To evaluate promoter methylation quantitation using recently described pyrosequencing techniques by correlation with messenger RNA (mRNA) expression.
DNA was extracted from tissue samples and was subjected to bisulphite conversion. Quantitative methylation data for multiple CpG sites in each of 9 gene promoters were obtained for tumors using pyrosequencing. RNA was extracted and converted to complementary DNA, and this formed the template for relative quantitation assays of the expression of each gene by real-time reverse transcription–polymerase chain reaction.
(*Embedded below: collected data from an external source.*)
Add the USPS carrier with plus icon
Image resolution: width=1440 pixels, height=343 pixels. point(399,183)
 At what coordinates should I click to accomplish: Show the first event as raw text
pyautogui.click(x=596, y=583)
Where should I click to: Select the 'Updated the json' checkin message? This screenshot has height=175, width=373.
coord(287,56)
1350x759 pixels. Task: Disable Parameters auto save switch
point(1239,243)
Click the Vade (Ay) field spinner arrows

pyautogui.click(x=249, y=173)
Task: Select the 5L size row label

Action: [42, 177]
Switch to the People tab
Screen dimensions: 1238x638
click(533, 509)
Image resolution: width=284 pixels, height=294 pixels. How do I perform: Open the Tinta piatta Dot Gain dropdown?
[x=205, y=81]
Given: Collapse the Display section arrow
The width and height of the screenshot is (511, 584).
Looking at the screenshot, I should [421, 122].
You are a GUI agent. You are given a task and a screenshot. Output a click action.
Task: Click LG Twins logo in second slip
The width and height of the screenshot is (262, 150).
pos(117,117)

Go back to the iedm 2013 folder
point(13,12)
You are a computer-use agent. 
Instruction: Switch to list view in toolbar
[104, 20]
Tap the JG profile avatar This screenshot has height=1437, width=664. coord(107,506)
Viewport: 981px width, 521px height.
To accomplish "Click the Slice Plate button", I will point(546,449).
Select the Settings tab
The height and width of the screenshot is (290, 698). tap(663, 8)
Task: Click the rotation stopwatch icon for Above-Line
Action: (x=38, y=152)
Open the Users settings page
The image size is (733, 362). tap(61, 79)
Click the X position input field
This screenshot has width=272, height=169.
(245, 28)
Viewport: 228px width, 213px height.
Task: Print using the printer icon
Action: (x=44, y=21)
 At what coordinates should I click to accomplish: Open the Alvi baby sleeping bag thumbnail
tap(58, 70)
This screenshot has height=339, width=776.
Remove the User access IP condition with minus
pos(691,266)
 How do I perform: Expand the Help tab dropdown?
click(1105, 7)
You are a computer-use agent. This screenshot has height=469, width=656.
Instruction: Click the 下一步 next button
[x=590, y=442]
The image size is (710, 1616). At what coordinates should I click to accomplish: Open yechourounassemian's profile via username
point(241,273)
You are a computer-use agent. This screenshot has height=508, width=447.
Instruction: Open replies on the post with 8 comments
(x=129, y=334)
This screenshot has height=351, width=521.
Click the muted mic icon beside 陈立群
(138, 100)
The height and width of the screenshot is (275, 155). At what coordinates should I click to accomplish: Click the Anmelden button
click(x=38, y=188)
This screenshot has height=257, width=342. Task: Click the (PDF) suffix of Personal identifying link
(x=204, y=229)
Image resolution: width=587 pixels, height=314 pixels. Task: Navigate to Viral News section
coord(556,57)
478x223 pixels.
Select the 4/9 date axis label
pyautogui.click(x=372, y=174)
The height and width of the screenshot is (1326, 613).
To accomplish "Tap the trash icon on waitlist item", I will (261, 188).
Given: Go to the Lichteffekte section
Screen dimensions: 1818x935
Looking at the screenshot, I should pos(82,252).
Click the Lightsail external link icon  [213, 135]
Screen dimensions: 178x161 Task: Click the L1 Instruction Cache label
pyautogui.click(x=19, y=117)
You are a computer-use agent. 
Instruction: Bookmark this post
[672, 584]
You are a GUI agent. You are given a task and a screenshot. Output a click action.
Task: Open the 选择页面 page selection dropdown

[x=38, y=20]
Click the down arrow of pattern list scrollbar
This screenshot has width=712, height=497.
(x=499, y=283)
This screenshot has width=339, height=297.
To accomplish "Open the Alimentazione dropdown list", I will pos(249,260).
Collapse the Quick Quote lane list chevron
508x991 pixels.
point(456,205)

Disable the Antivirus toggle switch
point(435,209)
Thirty-seven patients with head and neck squamous cell carcinoma.
Main Outcome Measures
The genes studied were P16 (OMIM 600160), cyclin A1 (OMIM 604036), RARB (OMIM 180220), E-cadherin (OMIM 192090), MGMT (OMIM 156569), STAT1 (OMIM 600555), ATM (OMIM 607585), hMLH1 (OMIM 120436), and TIMP3 (OMIM 188826). Immunohistochemistry was also performed for p16.
STAT1, TIMP3, ATM, and hMLH1 promoters were essentially unmethylated in all cases. The data for cyclin A1 (Spearman rank correlation, ρ = −0.53; P < .001), MGMT (ρ = −0.53, P < .001), and RARB (ρ = −0.34, P =.02) showed the expected negative correlation between levels of methylation and mRNA expression. The data relating to E-cadherin were inconclusive. Surprisingly, P16 expression was statistically significantly greater in those cases with higher levels of methylation (ρ = 0.57, P < .001), a finding at odds with assumptions usually made in the literature relating gene promoter methylation to reduced gene expression. The results from p16 immunohistochemistry were in keeping with the mRNA data, but the number of positive staining samples proved too few for statistical analysis.
These data present a novel perspective on head and neck cancer epigenetics and reveal new and some unexpected associations and findings. The advantages of pyrosequencing over nonquantitative techniques are discussed in analyses of this nature.